Records from a collection
§ §
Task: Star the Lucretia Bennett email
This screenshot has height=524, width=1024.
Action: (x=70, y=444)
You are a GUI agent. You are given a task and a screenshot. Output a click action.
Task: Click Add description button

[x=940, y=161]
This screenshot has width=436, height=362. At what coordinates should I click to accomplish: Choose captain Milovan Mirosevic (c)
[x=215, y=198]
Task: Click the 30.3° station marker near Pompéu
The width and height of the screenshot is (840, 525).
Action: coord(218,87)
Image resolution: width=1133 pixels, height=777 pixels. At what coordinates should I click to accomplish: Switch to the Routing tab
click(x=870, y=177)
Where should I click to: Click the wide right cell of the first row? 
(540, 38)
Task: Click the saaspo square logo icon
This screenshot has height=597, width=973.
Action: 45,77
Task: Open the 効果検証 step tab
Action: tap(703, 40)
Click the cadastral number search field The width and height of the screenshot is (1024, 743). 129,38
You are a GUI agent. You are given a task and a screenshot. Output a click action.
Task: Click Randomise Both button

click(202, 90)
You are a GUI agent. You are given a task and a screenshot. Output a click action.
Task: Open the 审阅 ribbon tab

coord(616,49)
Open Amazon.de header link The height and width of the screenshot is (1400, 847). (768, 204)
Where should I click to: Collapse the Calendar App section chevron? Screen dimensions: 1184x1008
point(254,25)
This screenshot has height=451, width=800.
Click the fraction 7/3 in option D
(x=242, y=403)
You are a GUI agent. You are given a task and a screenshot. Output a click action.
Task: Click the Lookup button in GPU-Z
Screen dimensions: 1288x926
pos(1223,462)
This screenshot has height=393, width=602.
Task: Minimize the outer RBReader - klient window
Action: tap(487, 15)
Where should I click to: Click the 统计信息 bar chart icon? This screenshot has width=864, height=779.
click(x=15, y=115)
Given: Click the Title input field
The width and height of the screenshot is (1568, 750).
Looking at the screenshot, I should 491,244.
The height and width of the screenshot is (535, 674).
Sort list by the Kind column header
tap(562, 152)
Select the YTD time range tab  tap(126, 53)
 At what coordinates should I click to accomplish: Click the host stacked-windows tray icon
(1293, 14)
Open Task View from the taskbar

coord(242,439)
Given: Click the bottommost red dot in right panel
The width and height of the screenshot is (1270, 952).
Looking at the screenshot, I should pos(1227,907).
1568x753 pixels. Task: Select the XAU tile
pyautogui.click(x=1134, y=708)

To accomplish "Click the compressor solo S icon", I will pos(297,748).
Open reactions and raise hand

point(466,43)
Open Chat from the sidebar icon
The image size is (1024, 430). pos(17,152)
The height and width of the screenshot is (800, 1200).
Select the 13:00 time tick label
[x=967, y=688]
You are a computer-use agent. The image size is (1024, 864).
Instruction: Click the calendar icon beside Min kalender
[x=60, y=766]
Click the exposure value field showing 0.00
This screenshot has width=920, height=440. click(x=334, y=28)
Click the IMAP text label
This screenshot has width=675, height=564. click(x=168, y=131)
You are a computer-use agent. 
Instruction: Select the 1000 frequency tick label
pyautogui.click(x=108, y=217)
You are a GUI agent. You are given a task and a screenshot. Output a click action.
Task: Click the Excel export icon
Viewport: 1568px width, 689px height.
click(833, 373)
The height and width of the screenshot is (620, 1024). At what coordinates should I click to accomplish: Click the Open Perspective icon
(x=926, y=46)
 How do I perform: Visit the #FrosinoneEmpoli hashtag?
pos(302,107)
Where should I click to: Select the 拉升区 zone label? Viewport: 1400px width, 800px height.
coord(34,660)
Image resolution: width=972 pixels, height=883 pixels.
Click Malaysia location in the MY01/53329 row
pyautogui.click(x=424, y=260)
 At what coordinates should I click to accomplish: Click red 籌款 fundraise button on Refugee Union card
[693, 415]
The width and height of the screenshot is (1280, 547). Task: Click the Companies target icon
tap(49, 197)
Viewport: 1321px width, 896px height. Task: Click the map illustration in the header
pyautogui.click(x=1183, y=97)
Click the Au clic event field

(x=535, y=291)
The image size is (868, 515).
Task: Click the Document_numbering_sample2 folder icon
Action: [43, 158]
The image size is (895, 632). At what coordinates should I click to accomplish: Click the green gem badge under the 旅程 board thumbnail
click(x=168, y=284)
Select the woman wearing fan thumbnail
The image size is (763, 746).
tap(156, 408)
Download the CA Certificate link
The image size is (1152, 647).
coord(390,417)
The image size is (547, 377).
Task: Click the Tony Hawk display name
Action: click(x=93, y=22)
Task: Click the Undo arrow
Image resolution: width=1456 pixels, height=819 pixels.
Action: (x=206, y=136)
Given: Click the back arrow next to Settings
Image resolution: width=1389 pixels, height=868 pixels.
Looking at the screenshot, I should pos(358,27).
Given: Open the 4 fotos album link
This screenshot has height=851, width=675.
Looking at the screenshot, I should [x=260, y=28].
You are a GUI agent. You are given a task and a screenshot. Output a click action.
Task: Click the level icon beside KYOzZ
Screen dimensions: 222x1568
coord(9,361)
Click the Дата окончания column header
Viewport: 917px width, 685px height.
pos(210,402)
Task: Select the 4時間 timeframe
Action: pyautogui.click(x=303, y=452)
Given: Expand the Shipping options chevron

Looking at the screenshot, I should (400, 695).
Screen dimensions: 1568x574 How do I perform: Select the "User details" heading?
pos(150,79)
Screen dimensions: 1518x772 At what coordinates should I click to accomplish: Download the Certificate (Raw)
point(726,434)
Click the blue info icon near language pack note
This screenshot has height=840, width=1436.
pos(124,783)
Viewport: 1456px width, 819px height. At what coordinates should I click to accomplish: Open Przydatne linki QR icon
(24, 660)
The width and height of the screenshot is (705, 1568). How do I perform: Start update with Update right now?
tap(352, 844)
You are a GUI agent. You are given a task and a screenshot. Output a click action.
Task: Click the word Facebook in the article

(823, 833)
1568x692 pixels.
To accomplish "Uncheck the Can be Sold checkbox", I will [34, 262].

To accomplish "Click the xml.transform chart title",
§ §
== Task instructions ==
Identify each line of the records above that contains the word "dimensions". Copy every such line in full.

== Full output ==
Where should I click to: Collapse the Calendar App section chevron? Screen dimensions: 1184x1008
Screen dimensions: 1288x926
Screen dimensions: 222x1568
Screen dimensions: 1568x574 How do I perform: Select the "User details" heading?
Screen dimensions: 1518x772 At what coordinates should I click to accomplish: Download the Certificate (Raw)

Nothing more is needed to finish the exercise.